Jargonbuster: Jargon of 2014

The World Today Updated 7 December 2018 1 minute READ

2.0/3.0 originally from web 2.0 which described a site that used technology beyond the static pages of earlier web sites. Now used to sex up any incremental change anywhere.

Synergy, and its sister, Synergizing, is the magic which makes merged organizations more productive. As rare in nature as the philosopher’s stone.

Boots on the ground was first used in 1980, a synecdoche for troop deployment in a foreign country. Bizarrely it has taken until the boot-less drone era to catch on.

New Normal was so on-trend that it spawned a US sitcom under that title. It was canned after the first series, which shows that in our fast-changing world, some things do stay the same.

World War III featured in a phrase used by Einstein in 1949 when total obliteration seemed to be the likely result of the next conflict. But what do people mean when they use it now?

Nontrivial, and its cousin, nonobvious, have escaped from the worlds of mathematics and patent law to plant the standard of Newspeak in academic and policy discourse.
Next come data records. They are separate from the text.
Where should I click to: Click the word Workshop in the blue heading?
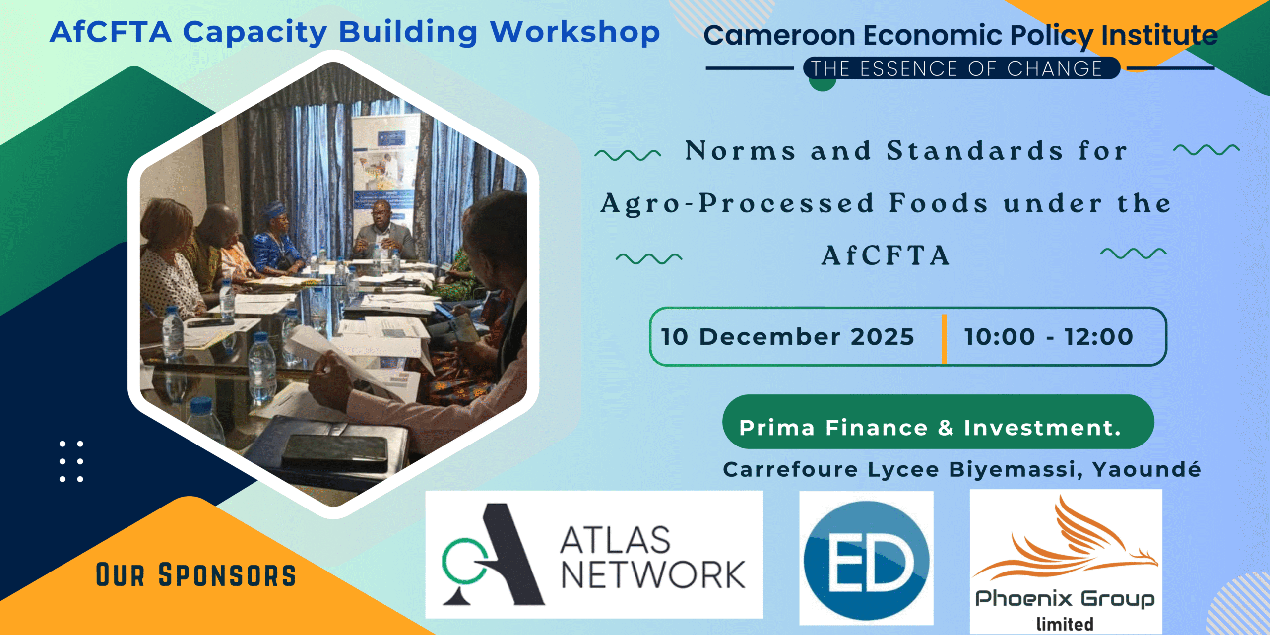click(575, 33)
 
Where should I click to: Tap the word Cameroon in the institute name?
click(779, 36)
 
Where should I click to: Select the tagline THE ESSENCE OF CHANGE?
click(956, 68)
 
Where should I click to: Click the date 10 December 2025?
click(787, 337)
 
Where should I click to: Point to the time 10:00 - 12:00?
click(1049, 337)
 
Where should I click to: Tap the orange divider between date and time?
click(944, 339)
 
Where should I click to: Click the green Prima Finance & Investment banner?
click(938, 422)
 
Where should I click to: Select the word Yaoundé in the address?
click(1146, 469)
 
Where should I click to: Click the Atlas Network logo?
click(594, 554)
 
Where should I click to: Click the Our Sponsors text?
click(196, 575)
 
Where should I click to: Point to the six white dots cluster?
click(71, 461)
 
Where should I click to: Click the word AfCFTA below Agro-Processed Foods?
click(886, 256)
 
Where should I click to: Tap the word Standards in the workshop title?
click(975, 151)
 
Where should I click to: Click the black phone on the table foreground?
click(335, 449)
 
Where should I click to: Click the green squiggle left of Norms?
click(628, 155)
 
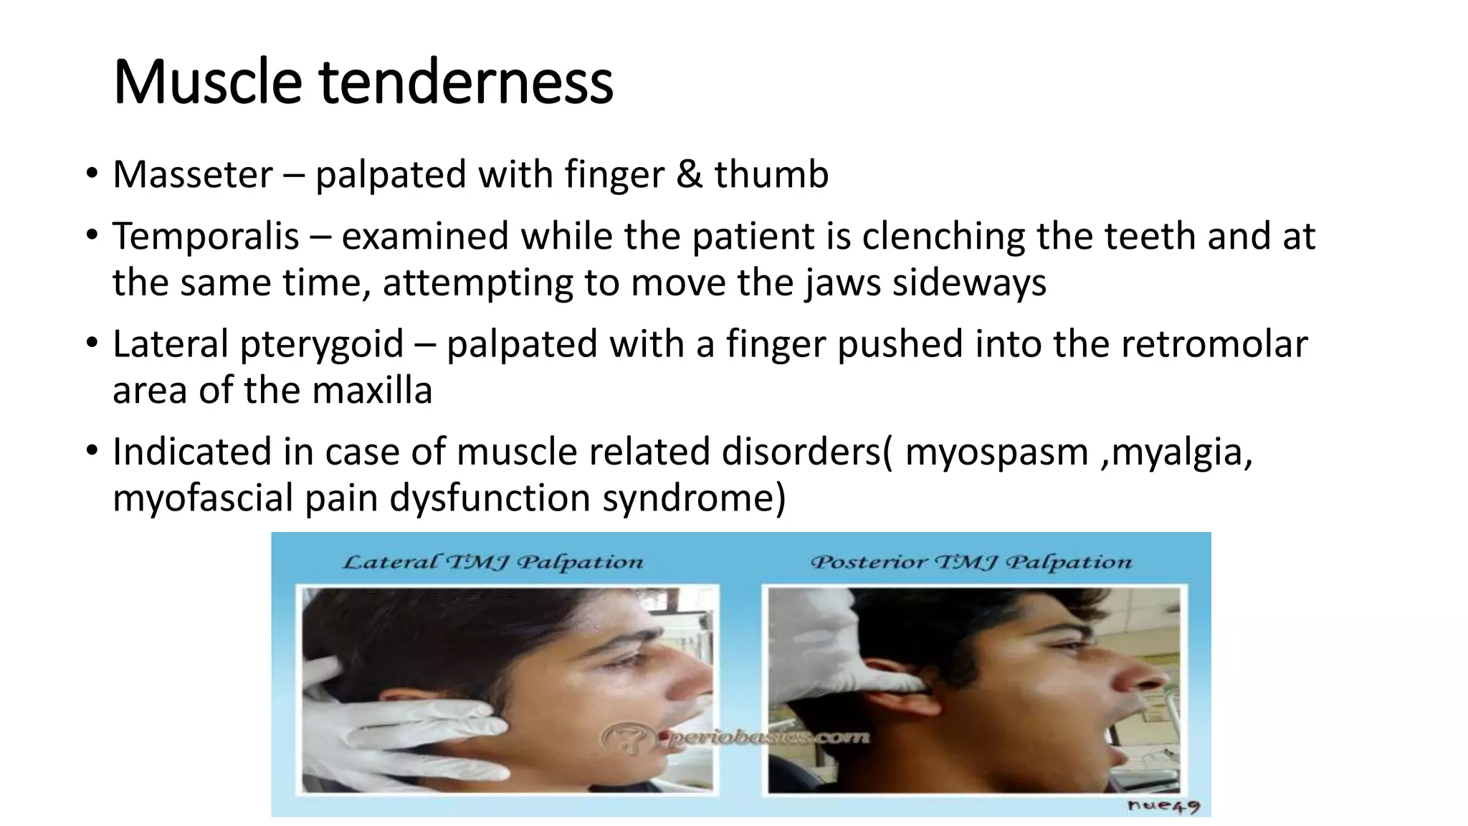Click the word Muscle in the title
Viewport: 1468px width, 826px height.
(x=206, y=82)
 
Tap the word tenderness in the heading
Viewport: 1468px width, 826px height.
(x=466, y=82)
Doubleplusungood.

Holistic used to be confined to alternative therapies. Now it is applied to any project that aspires to greater sophistication than George Bush’s post-invasion plan for Iraq.

Conscious uncoupling is PR guff to give the impression that a celebrity couple’s separation was different from break-ups of ordinary folk. It has infected headlines about Obama’s relationship with Democrats and must be banned from discussion of Scotland’s relationship with the UK.

Reform-minded was often coupled with ‘youth’ to mean articulate people in the Arab world who want what we want. It should have a red flag attached saying: ‘Good for TV but not necessarily representative of the masses’.

Shakespeare was right. We are all players and everything we do, up to high-level diplomacy, is a game. So ideas or individuals that change the rules are inevitably game changers. But shouldn’t diplomacy aim to make everyone a winner?